Маша откинулась на спинку стула и пристально посмотрела на Катю.
— Вы уверены, что у Аркадия случился сердечный приступ?
— Я? Конечно. Так врач сказал, который вскрытие делал. Жорж его знает — это очень хороший врач…
— Вы сейчас ничего не говорите, Катя, только послушайте меня, — Маша покрутила рюмку в руке и аккуратно поставила её на пустое блюдце. — Я думаю, что Аркадий отравился.
— Ах! — Катя отшатнулась, прижимая нож к груди.
— Нет, не так — его отравили, — тихо добавила Маша.
— Но это невозможно! Вы же видели, ключи от шкафа у меня…
— Катя, дело не в наливке. И не в вас… Надо звонить в полицию. Аркадия нельзя хоронить…
Глава 21
Прежде, чем Катя успела что-либо сказать, Маша взялась за телефон.
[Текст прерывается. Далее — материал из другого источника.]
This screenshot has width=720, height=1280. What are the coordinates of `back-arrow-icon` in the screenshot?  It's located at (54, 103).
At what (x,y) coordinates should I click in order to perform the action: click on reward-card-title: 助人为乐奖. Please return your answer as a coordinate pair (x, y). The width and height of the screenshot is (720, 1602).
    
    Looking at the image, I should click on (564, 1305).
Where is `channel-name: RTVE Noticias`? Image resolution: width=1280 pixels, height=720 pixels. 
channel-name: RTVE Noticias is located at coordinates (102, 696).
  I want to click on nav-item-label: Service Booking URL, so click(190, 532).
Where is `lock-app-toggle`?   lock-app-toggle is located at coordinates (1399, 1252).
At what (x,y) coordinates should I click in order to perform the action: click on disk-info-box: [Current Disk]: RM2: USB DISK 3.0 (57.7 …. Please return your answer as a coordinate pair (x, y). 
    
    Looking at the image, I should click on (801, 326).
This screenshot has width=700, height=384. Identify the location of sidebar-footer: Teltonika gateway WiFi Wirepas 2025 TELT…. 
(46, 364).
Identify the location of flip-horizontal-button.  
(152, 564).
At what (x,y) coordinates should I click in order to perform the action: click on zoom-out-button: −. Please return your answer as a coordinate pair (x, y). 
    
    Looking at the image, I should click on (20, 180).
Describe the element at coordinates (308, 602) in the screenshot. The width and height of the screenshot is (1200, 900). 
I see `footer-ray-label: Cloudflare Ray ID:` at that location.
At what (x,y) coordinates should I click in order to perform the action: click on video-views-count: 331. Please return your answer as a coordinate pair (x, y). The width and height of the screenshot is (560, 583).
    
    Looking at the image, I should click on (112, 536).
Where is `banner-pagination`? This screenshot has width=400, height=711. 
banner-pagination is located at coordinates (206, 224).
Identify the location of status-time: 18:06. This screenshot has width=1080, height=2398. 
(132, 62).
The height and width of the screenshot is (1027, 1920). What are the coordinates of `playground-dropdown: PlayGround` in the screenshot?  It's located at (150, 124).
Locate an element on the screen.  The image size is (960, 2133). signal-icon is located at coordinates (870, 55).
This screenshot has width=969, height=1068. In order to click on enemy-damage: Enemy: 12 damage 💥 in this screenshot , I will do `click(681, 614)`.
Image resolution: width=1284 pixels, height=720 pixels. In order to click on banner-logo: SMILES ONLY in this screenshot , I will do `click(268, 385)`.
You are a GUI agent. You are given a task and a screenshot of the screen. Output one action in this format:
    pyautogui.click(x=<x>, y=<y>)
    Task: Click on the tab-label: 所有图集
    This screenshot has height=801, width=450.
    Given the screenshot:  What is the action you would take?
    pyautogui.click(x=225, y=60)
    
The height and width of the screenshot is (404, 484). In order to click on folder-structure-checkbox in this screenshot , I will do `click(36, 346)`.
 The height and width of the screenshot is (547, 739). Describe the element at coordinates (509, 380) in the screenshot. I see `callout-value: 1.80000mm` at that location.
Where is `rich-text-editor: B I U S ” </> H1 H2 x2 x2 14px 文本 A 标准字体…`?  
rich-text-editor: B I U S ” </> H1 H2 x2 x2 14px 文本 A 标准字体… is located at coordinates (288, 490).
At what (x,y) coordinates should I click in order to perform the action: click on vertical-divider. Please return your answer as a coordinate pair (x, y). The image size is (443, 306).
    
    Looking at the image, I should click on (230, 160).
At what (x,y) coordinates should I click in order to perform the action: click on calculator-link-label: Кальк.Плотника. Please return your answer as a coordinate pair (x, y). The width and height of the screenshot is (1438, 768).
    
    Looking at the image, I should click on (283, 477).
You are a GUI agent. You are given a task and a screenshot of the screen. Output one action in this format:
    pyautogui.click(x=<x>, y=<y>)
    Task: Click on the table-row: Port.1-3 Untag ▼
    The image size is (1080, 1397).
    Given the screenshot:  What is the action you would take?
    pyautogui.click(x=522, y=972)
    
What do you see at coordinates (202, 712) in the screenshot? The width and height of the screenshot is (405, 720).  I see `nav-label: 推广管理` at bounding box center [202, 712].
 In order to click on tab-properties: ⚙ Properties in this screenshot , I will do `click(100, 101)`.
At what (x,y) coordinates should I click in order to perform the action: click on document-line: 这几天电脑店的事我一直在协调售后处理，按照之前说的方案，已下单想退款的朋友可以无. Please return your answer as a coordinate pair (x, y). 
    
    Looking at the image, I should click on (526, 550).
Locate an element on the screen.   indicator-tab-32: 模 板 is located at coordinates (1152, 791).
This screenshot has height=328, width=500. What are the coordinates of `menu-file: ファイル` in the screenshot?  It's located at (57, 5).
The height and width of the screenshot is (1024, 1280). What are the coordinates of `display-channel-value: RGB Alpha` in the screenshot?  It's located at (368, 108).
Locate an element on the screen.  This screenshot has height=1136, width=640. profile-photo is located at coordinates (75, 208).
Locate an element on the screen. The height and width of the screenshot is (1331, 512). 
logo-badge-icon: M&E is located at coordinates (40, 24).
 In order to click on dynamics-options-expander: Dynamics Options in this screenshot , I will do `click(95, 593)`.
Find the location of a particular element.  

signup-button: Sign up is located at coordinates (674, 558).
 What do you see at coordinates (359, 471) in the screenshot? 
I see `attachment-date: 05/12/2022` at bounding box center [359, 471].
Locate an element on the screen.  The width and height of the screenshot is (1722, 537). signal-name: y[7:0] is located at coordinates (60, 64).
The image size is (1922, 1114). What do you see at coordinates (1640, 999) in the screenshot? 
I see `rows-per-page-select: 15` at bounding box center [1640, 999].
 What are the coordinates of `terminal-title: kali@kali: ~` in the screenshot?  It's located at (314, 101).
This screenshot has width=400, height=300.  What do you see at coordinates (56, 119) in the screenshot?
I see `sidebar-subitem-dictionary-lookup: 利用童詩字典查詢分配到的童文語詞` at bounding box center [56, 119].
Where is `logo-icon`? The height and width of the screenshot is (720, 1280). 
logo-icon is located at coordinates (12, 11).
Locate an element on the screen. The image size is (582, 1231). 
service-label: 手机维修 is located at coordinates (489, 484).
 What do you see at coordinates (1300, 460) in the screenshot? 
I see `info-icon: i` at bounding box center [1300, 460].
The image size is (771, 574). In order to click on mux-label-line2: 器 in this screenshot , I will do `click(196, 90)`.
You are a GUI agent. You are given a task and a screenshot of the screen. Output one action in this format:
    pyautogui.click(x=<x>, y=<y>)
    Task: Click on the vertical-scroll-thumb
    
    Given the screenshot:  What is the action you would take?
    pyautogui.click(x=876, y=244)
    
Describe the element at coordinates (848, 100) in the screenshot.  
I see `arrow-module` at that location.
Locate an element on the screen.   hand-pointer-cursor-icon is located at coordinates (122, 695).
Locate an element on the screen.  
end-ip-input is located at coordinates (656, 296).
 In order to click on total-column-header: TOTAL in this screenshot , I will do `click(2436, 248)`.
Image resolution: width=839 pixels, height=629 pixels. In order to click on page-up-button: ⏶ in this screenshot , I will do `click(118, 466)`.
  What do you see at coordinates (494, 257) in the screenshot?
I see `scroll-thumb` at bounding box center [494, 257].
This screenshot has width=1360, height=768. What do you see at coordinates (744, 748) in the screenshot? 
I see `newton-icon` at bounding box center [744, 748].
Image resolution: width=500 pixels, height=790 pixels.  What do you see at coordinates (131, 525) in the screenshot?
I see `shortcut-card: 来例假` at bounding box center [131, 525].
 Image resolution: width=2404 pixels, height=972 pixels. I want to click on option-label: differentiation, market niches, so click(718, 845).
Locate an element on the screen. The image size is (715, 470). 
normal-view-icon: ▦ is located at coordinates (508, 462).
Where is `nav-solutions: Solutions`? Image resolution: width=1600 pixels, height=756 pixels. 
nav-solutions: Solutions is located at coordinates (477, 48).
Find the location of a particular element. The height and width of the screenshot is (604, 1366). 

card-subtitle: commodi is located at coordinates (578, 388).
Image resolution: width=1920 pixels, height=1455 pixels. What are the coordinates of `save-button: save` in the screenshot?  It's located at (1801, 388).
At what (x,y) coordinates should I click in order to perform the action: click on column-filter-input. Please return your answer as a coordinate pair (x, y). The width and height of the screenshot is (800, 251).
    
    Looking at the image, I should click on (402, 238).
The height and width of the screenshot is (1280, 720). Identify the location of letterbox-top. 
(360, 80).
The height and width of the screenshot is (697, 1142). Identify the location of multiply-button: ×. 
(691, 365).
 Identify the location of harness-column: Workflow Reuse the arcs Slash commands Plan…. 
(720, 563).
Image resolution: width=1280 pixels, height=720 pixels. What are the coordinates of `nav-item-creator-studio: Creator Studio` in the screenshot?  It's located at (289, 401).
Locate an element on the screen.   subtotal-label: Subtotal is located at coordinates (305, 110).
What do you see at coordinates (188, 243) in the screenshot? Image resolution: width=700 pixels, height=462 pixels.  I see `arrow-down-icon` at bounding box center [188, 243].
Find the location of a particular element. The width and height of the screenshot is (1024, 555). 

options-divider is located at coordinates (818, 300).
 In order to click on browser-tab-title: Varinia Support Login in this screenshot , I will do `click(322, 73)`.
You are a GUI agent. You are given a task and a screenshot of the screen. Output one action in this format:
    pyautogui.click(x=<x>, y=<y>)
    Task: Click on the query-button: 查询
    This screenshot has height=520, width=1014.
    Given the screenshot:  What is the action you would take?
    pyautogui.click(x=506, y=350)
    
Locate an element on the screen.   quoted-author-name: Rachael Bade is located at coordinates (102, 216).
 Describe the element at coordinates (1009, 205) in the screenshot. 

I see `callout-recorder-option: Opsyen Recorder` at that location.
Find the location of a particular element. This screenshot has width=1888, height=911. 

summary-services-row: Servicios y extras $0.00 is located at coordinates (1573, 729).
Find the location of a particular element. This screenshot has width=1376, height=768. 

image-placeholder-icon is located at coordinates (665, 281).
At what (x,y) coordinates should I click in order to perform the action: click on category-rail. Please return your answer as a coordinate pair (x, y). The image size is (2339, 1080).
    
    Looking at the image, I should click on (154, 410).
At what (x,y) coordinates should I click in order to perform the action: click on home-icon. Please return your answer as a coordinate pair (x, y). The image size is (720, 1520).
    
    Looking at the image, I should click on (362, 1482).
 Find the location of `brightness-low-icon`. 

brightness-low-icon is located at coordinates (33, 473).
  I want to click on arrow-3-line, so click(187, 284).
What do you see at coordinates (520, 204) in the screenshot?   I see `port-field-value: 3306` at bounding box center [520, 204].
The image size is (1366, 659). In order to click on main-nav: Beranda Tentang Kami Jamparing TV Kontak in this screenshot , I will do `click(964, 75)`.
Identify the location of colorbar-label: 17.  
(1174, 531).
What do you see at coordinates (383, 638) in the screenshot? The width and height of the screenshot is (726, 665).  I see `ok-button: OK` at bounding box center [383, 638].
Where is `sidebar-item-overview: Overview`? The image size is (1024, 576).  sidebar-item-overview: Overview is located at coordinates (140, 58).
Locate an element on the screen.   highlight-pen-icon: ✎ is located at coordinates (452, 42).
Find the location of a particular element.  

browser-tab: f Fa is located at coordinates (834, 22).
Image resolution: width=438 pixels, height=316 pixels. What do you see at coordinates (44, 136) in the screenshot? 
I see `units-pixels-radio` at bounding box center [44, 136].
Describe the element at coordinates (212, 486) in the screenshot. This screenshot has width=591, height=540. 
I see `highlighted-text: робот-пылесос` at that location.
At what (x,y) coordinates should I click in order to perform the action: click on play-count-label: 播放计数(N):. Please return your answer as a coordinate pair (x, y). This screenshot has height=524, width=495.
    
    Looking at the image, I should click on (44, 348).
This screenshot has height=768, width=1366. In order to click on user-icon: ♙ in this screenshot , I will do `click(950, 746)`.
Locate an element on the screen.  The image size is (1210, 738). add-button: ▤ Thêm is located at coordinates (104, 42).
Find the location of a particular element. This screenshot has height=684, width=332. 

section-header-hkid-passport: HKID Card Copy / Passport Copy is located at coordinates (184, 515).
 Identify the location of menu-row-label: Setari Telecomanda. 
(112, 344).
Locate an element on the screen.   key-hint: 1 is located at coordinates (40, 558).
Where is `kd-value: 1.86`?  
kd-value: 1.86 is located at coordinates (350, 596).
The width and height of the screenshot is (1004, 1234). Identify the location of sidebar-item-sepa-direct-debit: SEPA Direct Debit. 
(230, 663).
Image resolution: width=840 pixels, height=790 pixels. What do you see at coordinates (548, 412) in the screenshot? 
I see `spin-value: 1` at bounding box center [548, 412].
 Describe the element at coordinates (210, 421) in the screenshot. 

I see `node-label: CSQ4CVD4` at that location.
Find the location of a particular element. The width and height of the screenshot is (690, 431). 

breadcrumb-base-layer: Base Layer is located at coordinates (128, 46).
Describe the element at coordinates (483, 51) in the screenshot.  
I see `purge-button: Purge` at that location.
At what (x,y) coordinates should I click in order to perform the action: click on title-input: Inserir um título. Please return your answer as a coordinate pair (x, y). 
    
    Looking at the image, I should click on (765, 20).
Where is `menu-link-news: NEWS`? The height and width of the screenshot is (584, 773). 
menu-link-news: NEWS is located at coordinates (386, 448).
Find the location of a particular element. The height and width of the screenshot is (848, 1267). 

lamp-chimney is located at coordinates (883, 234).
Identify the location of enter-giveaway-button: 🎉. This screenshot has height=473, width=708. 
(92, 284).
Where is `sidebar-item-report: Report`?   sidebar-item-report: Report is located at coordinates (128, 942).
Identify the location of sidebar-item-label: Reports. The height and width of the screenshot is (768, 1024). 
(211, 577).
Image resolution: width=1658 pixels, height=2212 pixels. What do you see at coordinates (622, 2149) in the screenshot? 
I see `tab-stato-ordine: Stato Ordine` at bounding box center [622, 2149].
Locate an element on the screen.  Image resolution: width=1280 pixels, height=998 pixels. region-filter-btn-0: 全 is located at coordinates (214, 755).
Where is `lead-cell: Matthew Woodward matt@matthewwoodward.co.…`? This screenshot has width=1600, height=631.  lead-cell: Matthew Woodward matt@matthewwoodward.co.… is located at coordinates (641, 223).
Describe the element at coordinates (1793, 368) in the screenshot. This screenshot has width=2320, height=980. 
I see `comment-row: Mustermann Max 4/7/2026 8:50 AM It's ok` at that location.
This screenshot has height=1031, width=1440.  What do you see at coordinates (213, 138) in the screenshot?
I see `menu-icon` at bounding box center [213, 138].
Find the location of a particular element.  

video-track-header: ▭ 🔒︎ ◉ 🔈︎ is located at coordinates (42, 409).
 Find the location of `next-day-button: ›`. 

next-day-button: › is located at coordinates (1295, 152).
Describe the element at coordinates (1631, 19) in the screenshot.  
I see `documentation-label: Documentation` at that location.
Когда она стала набирать номер, домоправительница вдруг схватилась за сердце и стала заваливаться назад.
— Катя, нет! Подождите… — Маша отбросила мобильник и кинулась на помощь.
— Борису Егоровичу… надо… сначала, — севшим голосом произнесла Катя.
— Свет клином сошёлся на вашем Борисе! — разозлилась Маша.
Катя вцепилась в её руку и не отпускала.
— Не надо… не надо! Это же такая семья! Что же вы делаете? — Глаза Кати были полны боли и осуждения. — А если это неправда? Если вы всё выдумали? Специально это делаете, чтобы… чтобы опорочить нас!
Маша отступила на шаг и непонимающе посмотрела на Катю:
— Что-о?
— Я думала, что вы другая! Я думала, что вы Костю по-настоящему любите, а вы… вы… — Катя отшатнулась и, вскинув руку, указала на дверь. — Уходите отсюда!
Маша с трудом выровняла дыхание:
— Вы же взрослый человек, Катя. Послушайте, я могу доказать!
— Уходите!
— Мне нужно забрать свои вещи.
— Сейчас же!
— Ладно, — внутри Маши заклокотало — в который раз её изгоняют из этого дома! — Я поняла вас, но решать всё буду сама, — упрямо произнесла она.
Маша забежала в хозяйственную комнату, где развесила своё бельё, и стала срывать вещи с верёвок.
«Бросить всё к чертям! Уехать домой! Забыть эту историю как страшный сон! Начать новую жизнь без Кости, и без его сумасшедшей семейки!» — Маша готова была разрыдаться. В висках стучало, словно молотом по наковальне, и при этом страшно тянуло в сон.
Запинаясь о чемодан, с горой одежды в руках, она пересекла холл и пинком открыла входную дверь: «Нет у меня никакого воспитания! Бывайте, господа хорошие!»